▶ **What this task involves**
With pictures excluded, give again exactly the lines running from the one holding "You are a GUI" through the end of the listing below.

▶ **Records shown**
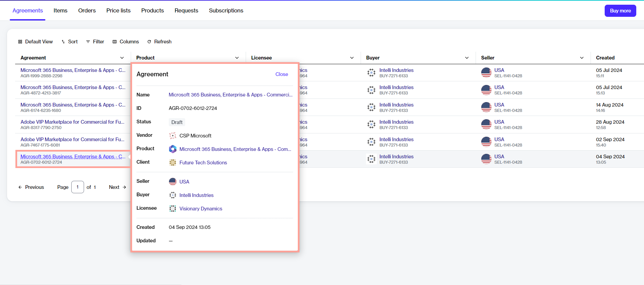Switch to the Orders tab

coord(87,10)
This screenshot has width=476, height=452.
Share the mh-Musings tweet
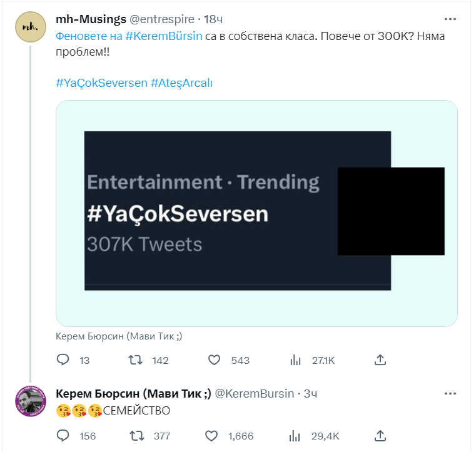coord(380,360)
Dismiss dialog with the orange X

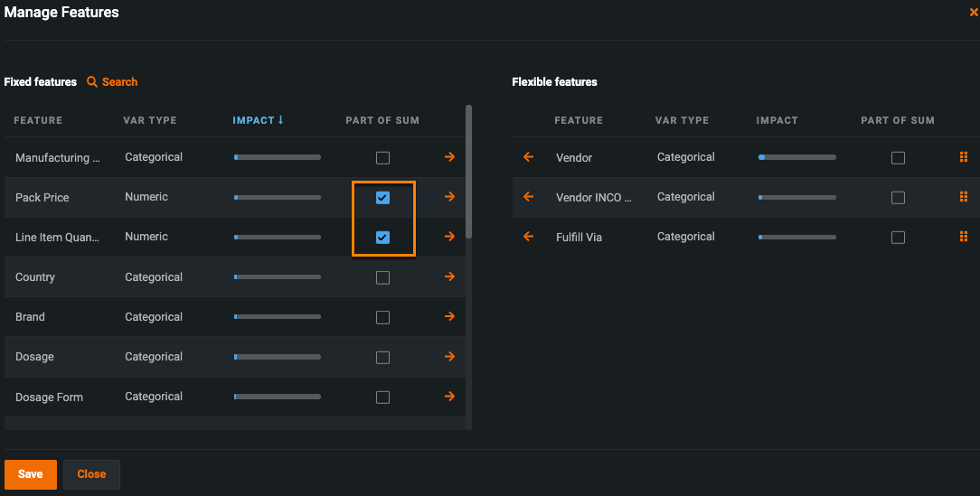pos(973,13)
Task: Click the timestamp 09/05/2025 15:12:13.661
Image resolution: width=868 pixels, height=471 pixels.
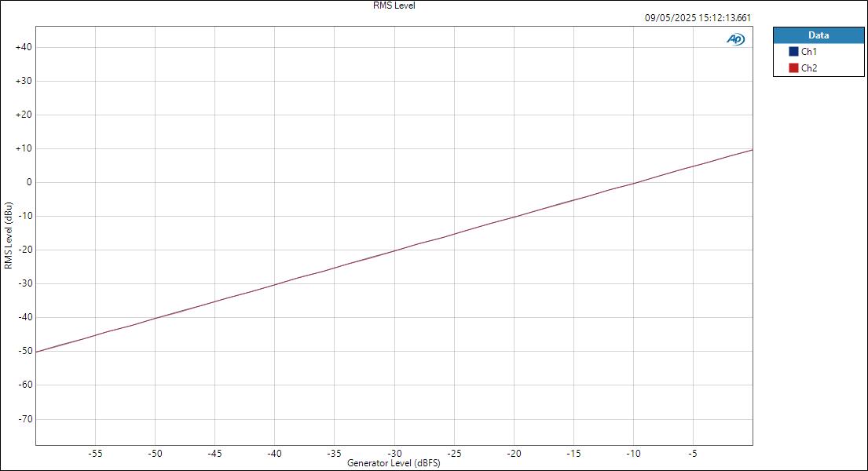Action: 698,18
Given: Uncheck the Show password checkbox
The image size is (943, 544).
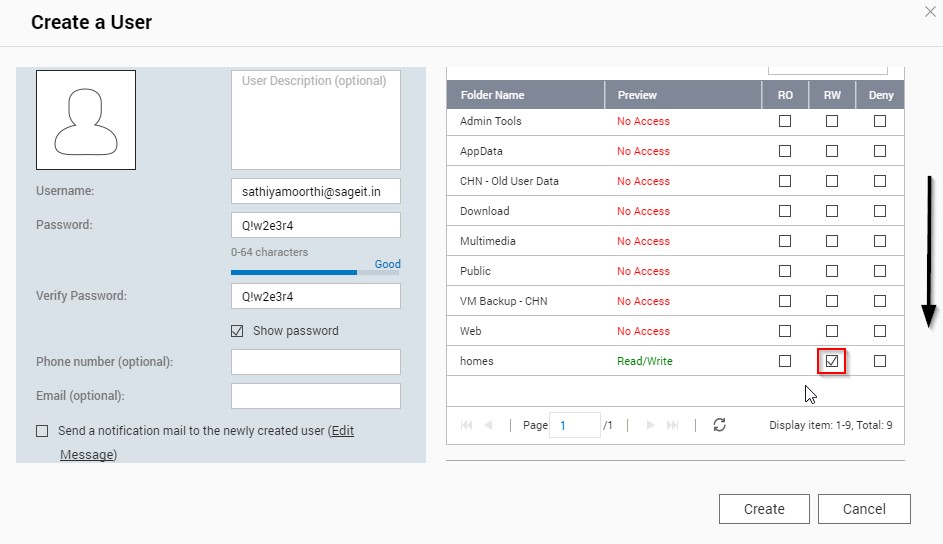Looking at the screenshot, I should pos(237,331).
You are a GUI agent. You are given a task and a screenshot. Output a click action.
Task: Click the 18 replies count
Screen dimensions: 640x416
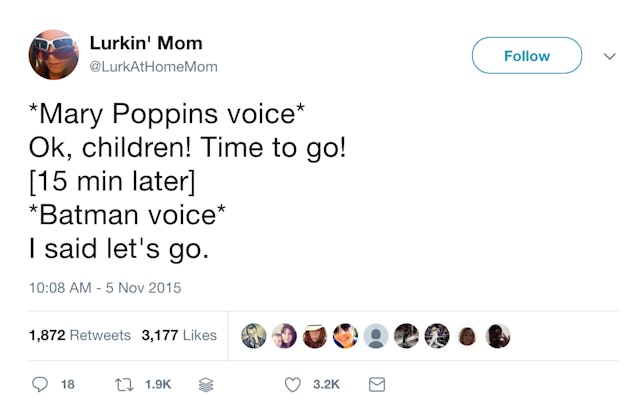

▶ **Reply to the task**
You are a GUI agent. You are given a task and a screenshot. Output a click action.
Task: Click the 18 replies count
Screen dimensions: 640x416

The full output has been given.